For this bullish wave count when intermediate wave (2) is complete then very strong sustained upwards movement would be expected as an intermediate degree third wave within a primary degree third wave upwards unfolds.
Minor wave B may again be complete. It fits best as a single zigzag, with an expanded flat for minute wave b within it.
Minute wave c is now 2.99 points longer than 0.382 the length of minute wave a. Minor wave B is now a 129% correction of minor wave A.
While price remains within the pink channel drawn about minor wave B we have no confirmation of a trend change. I want to see at least one full hourly candlestick below this channel and not touching the lower trend line to have any confidence at all that we may have seen a trend change. I will have full confidence when there is a full DAILY candlestick below the pink channel.
While price remains within the pink channel we must admit that minute wave c may continue yet higher.
Alternate Bullish Wave Count.
I do not have confidence in this wave count. I publish it only due to insistence from members that it may be possible. I agree, all things are possible, but this possibility looks very unlikely.
This wave count reverts to the idea that intermediate wave (2) may be over. However, if it is over there it would have been a remarkably brief correction for intermediate degree and it would not have breached the channel which contains intermediate wave (1). For these two reasons this wave count has a lower probability and is an alternate.
If intermediate wave (3) has begun then within it minor wave 1 is unlikely to be complete.
Within minor wave 1 minute wave i may be a complete impulse, minute wave ii a complete brief zigzag, and minute wave iii may have just begun with a leading expanding diagonal.
The pink upwards sloping channel about minute waves i and ii is a base channel. If a third wave upwards is following that first and second wave then it should clearly and strongly breach the upper edge of that channel and should find support at the lower edge. The strong and persistent breach of the lower edge of this base channel significantly reduces the probability of this wave count. It has a strange look.
Minuette wave (ii) may not move beyond the start of minuette wave (i). This wave count is invalidated with movement below 1,809.22.
Bearish Alternate Wave Count.
This bearish wave count expects that the correction was not over at 666.79, and that may have been just cycle wave a of a huge expanded flat for a super cycle wave II. Cycle wave b upwards is a close to complete zigzag.
Within flat corrections the maximum common length of B waves in relation to A waves is 138%. So far cycle wave b is a 141% correction of cycle wave a. For this reason only this wave count is an alternate.
Within primary wave C of the zigzag intermediate wave (4) would be incomplete.

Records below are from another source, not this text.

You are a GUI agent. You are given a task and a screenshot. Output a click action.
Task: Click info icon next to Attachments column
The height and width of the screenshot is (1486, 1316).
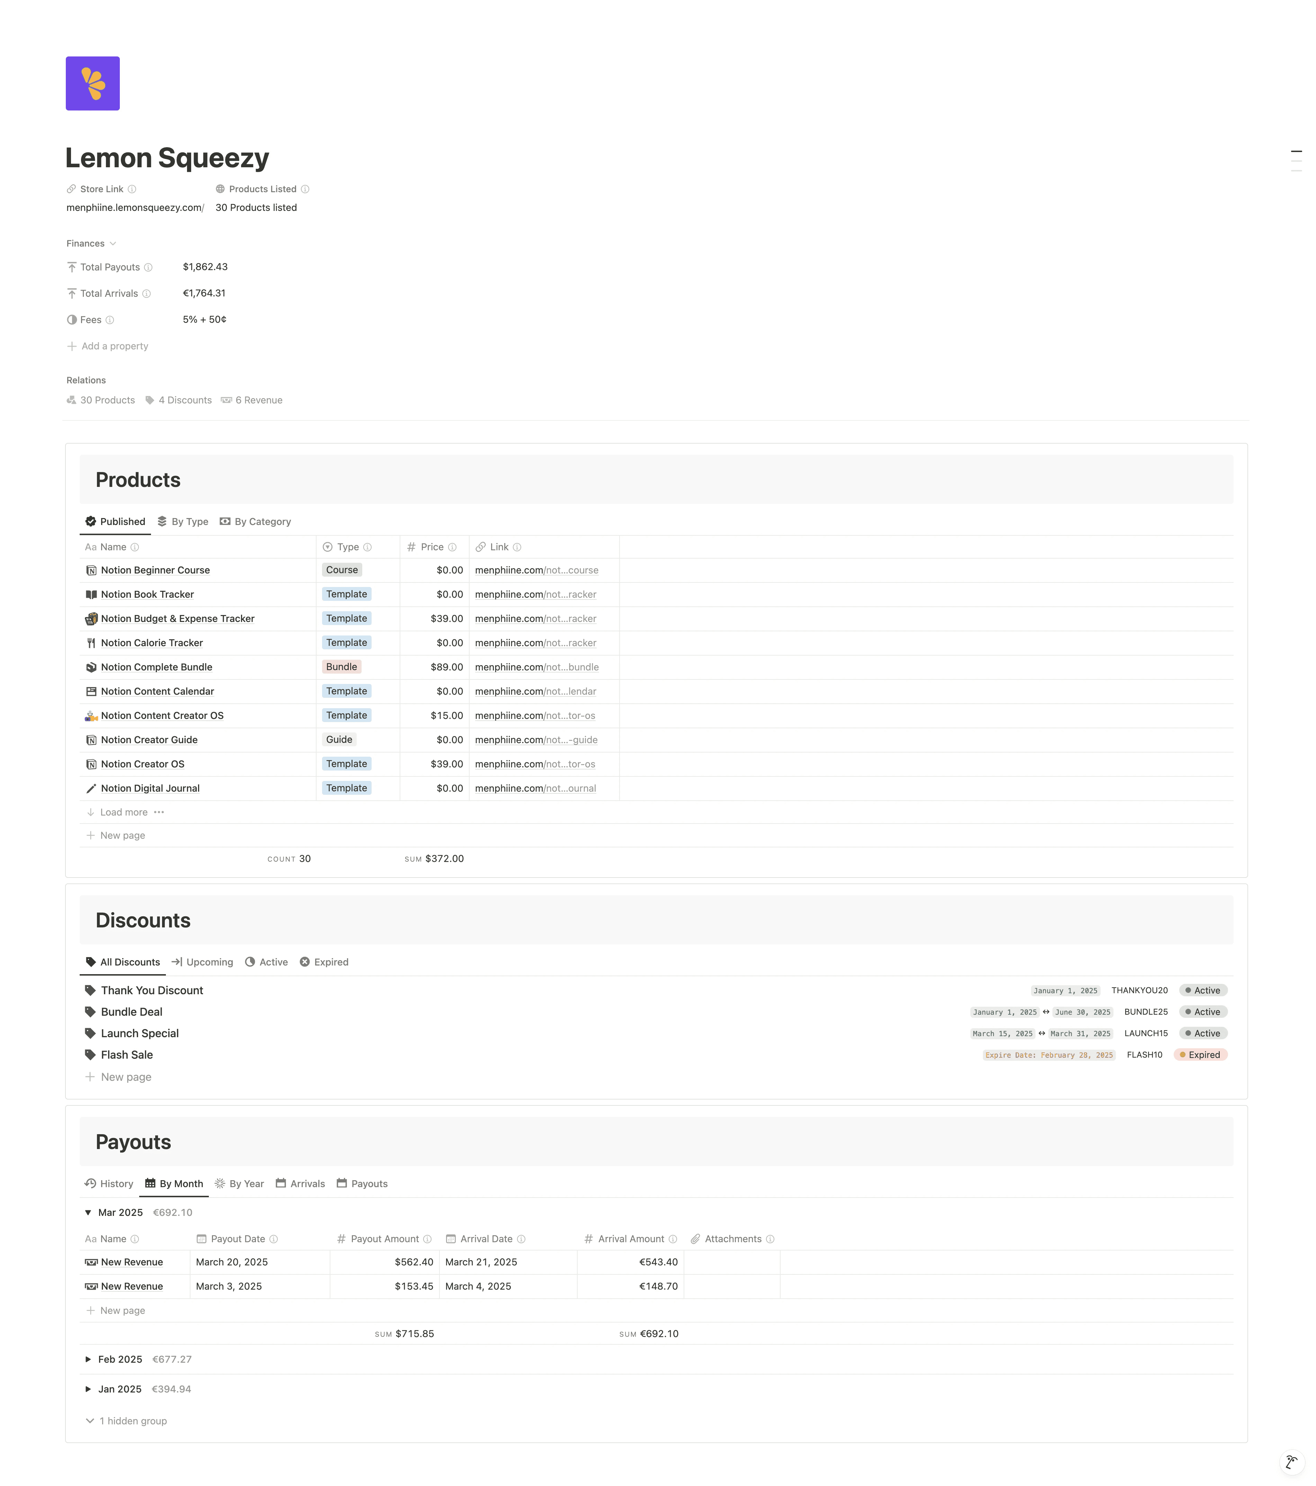(x=771, y=1239)
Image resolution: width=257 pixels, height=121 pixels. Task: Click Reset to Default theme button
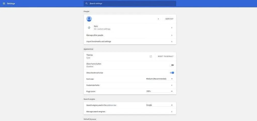coord(166,56)
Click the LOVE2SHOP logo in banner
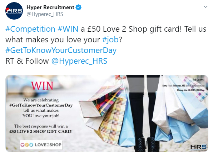The image size is (213, 158). tap(41, 145)
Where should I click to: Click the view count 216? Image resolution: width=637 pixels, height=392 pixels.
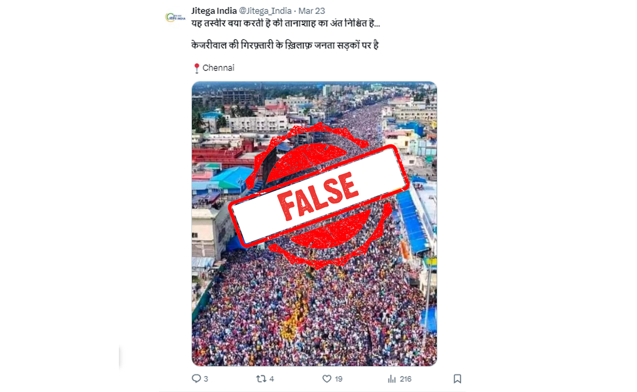tap(406, 379)
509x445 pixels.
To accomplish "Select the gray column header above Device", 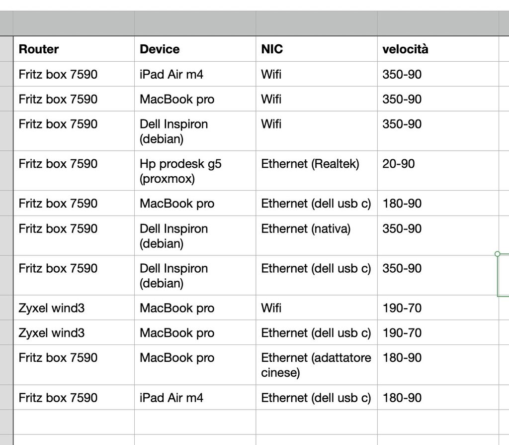I will 195,23.
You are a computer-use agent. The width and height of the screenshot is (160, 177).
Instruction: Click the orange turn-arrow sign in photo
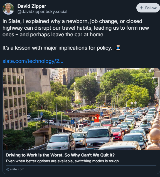pyautogui.click(x=97, y=116)
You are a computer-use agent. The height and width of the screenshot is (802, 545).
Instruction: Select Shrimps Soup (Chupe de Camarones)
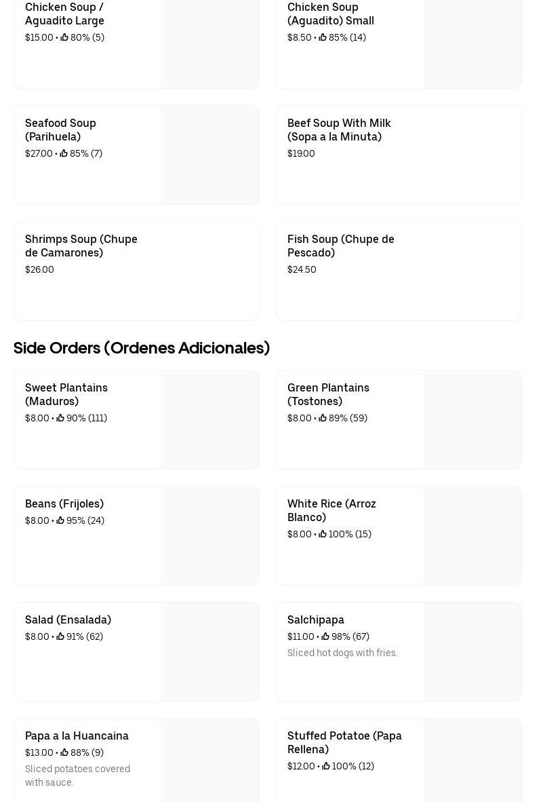pyautogui.click(x=81, y=246)
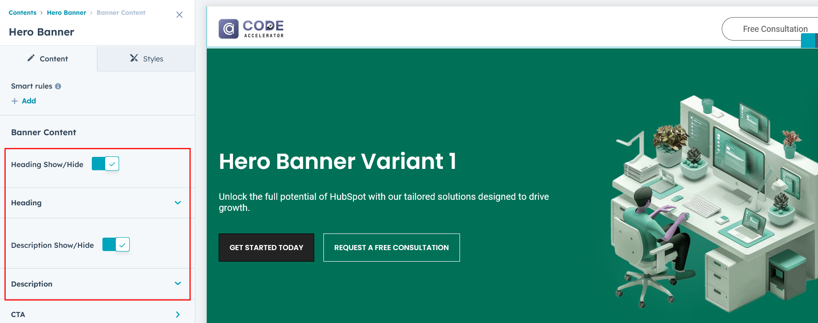Click the pencil icon on Content tab
This screenshot has height=323, width=818.
31,58
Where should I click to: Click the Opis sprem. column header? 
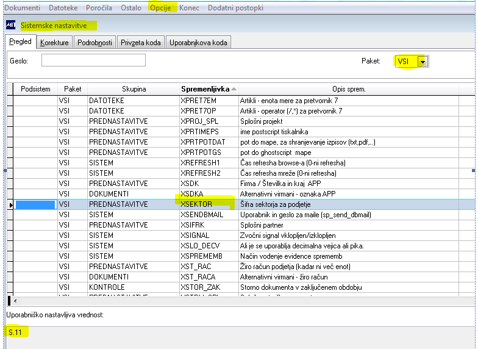pyautogui.click(x=348, y=89)
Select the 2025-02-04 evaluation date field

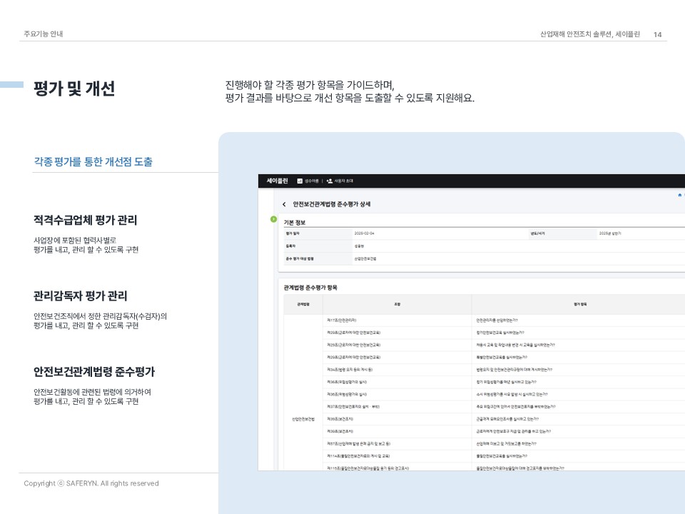pos(364,233)
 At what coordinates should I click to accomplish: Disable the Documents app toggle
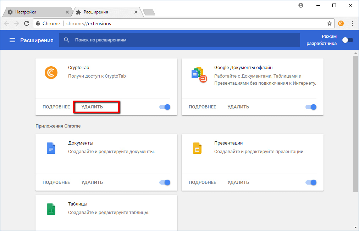(x=165, y=182)
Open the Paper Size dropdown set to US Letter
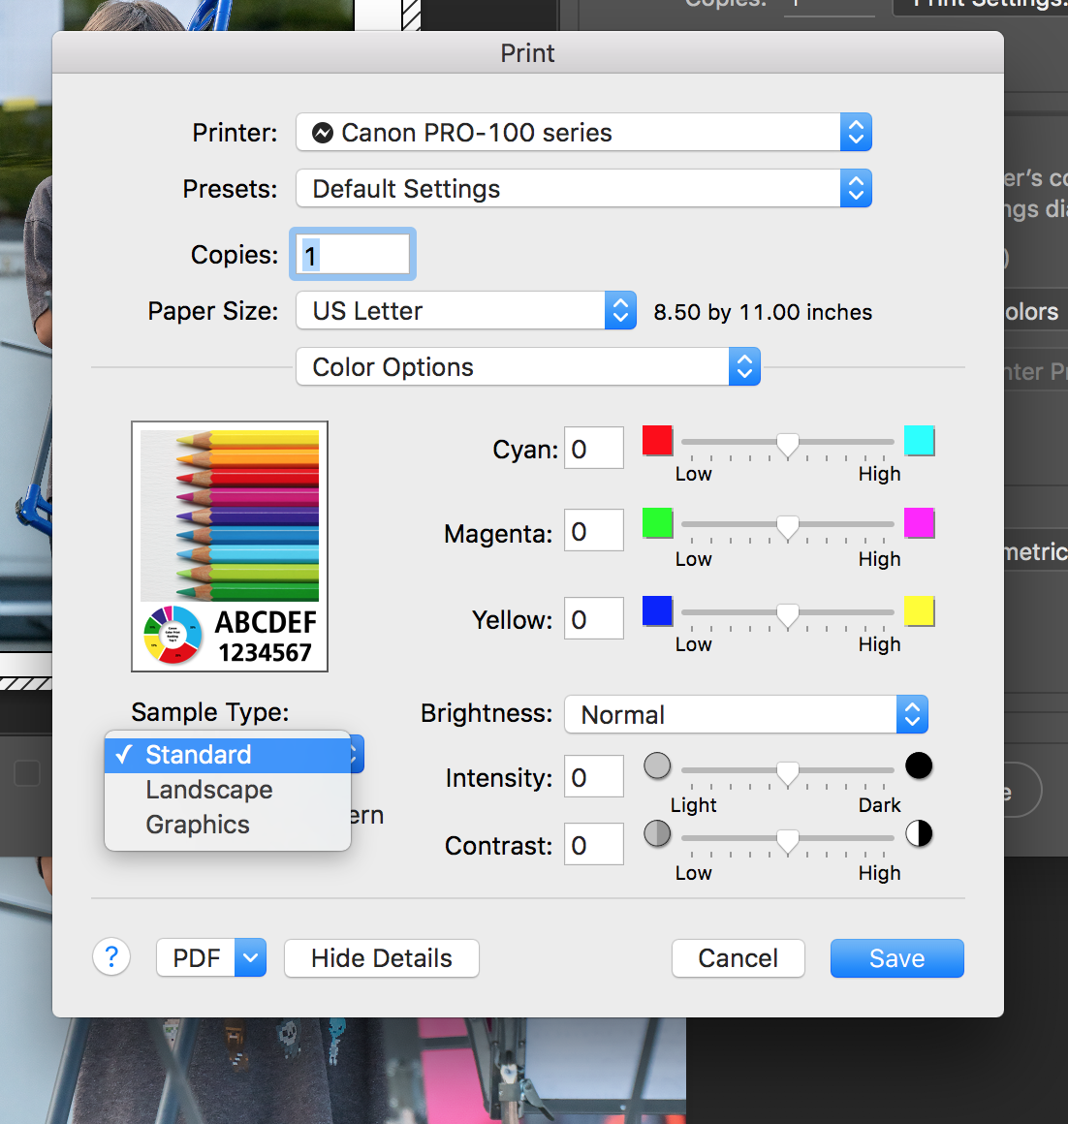Image resolution: width=1068 pixels, height=1124 pixels. [465, 310]
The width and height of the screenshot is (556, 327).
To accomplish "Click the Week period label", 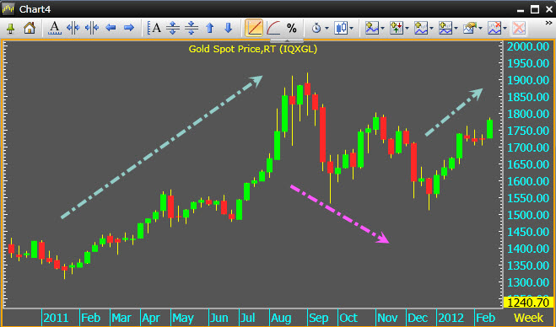I will tap(528, 318).
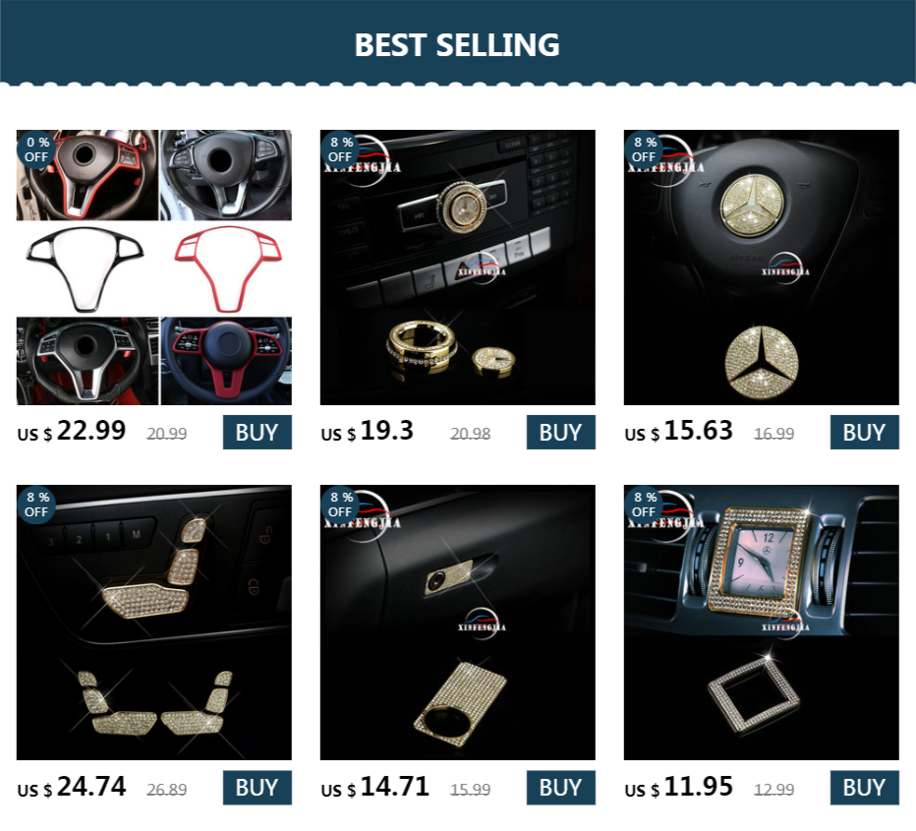The height and width of the screenshot is (831, 916).
Task: Click the 0% OFF badge on first product
Action: coord(36,149)
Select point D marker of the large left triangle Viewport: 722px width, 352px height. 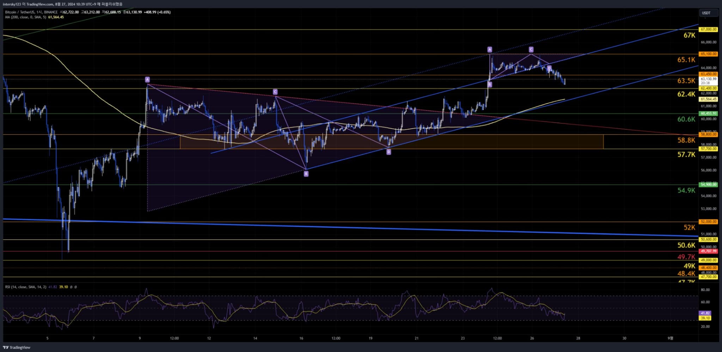point(388,152)

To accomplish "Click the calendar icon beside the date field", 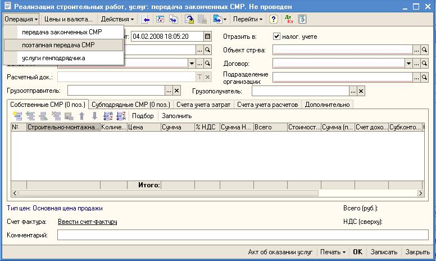I will coord(208,37).
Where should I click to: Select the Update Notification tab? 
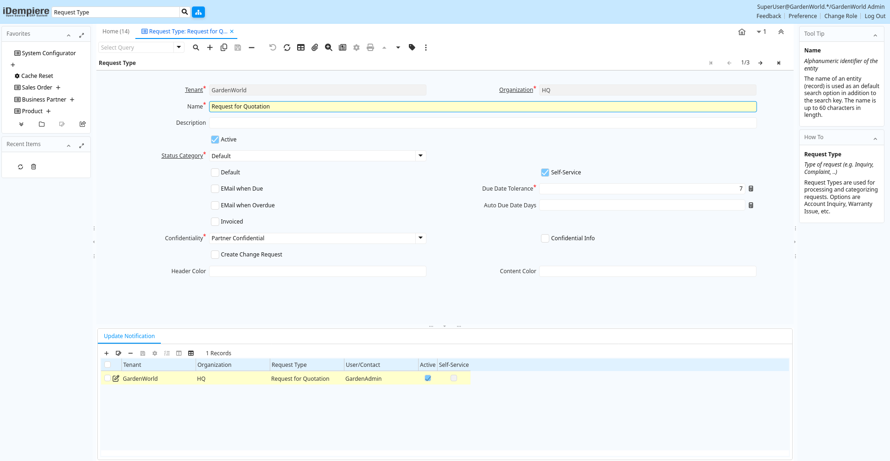(x=129, y=336)
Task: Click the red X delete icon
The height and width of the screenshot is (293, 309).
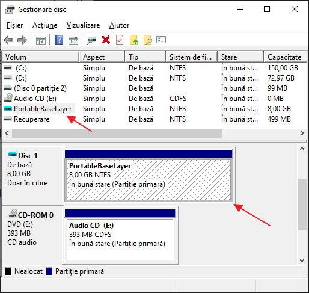Action: coord(106,40)
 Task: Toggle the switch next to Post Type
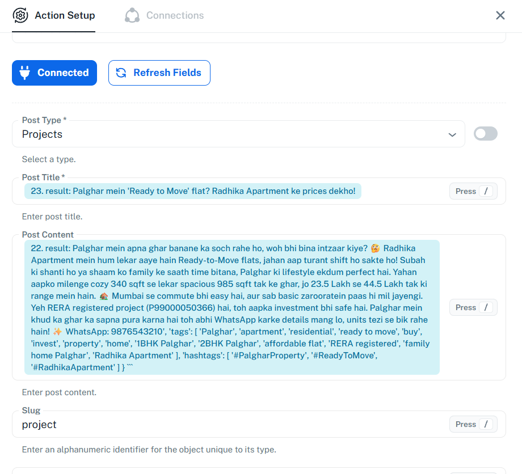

The subdivisions for intermediate wave (4) would be the same as the main wave count for intermediate wave (2). I would expect it to end at the lower aqua blue trend line.
At 2,190 primary wave C would reach 1.618 the length of primary wave A. When intermediate wave (4) is complete I would recalculate this target at intermediate degree. I have found Fibonacci ratios between actionary waves (1, 3 and 5) of impulses are more reliable than between A and C waves within zigzags for the S&P500.
If intermediate wave (5) lasts about five to six months it may end about October this year.